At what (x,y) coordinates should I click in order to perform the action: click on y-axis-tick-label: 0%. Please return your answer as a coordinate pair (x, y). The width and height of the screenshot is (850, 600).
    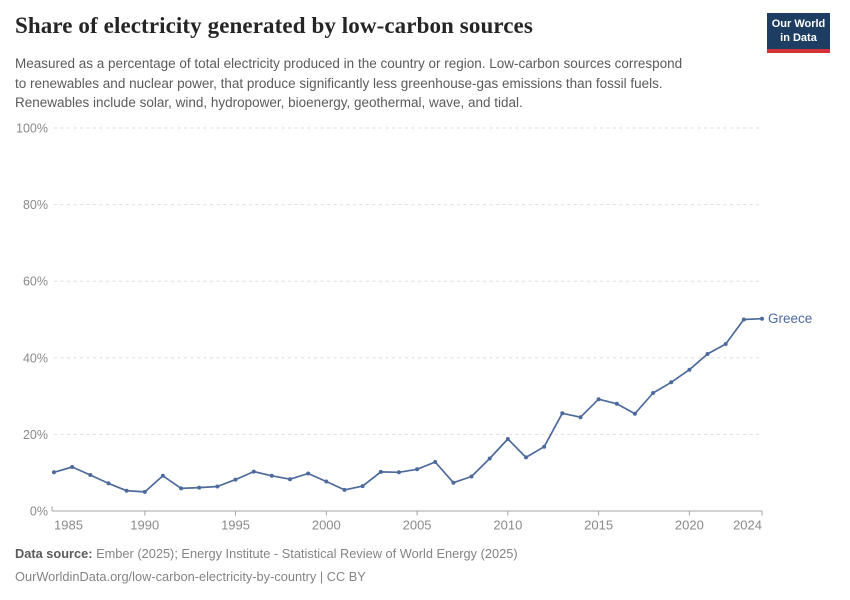
    Looking at the image, I should click on (39, 512).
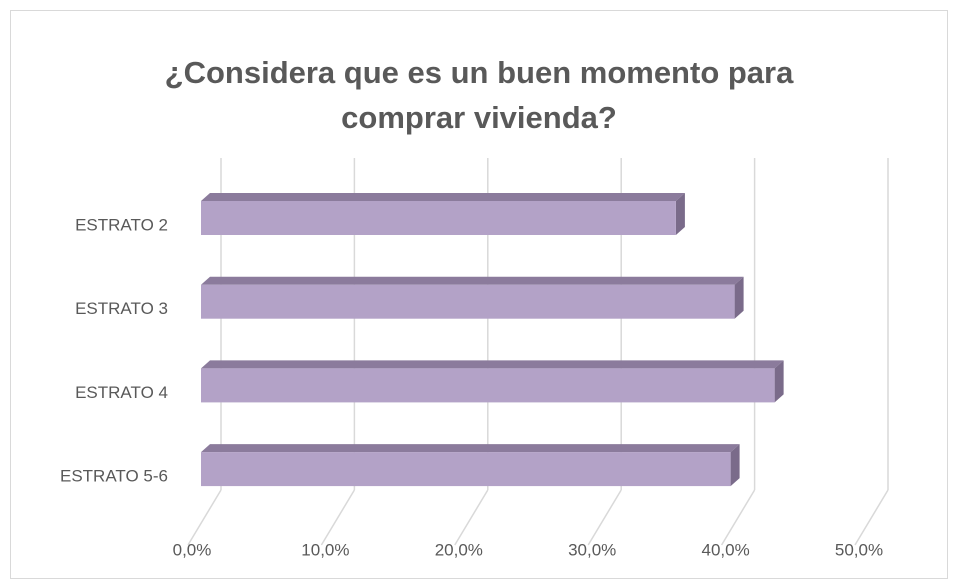 This screenshot has width=958, height=580. Describe the element at coordinates (592, 550) in the screenshot. I see `x-tick-label: 30,0%` at that location.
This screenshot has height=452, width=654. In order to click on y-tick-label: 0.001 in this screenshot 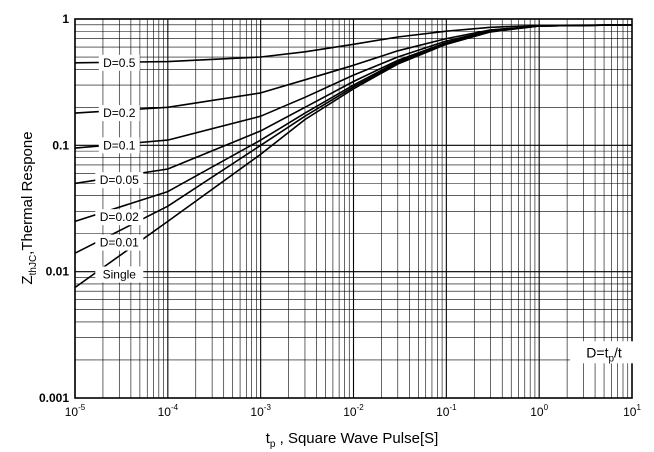, I will do `click(54, 398)`.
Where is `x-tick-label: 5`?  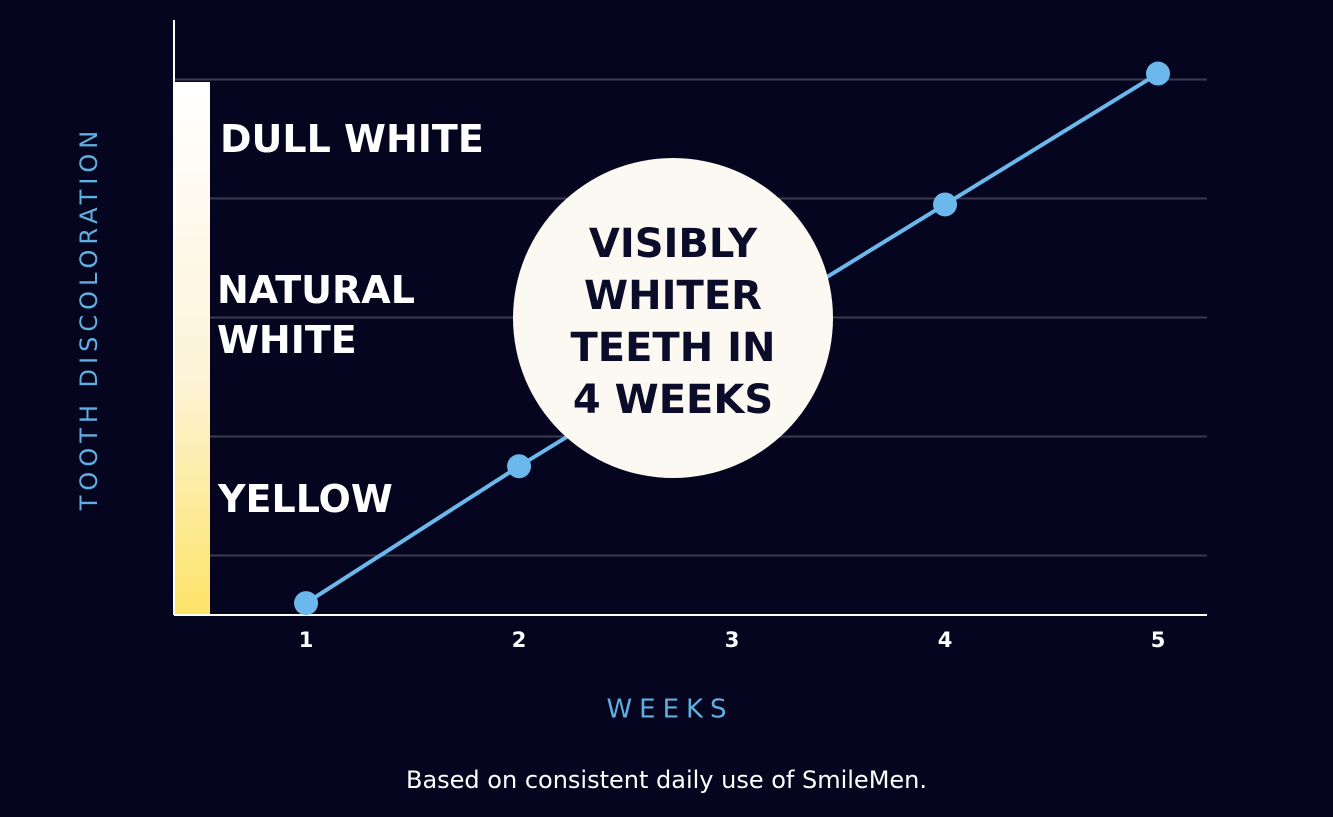 x-tick-label: 5 is located at coordinates (1158, 640).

_Exercise requirements_
Reproduce the records word for word from the beginning up to and including the line that contains "Looking at the", omitting the pictures.

_Output for this task_
At what (x,y) coordinates should I click in order to perform the action: click on y-axis-tick-label: 0%. Please return your answer as a coordinate pair (x, y). The width and height of the screenshot is (850, 600).
    Looking at the image, I should click on (39, 512).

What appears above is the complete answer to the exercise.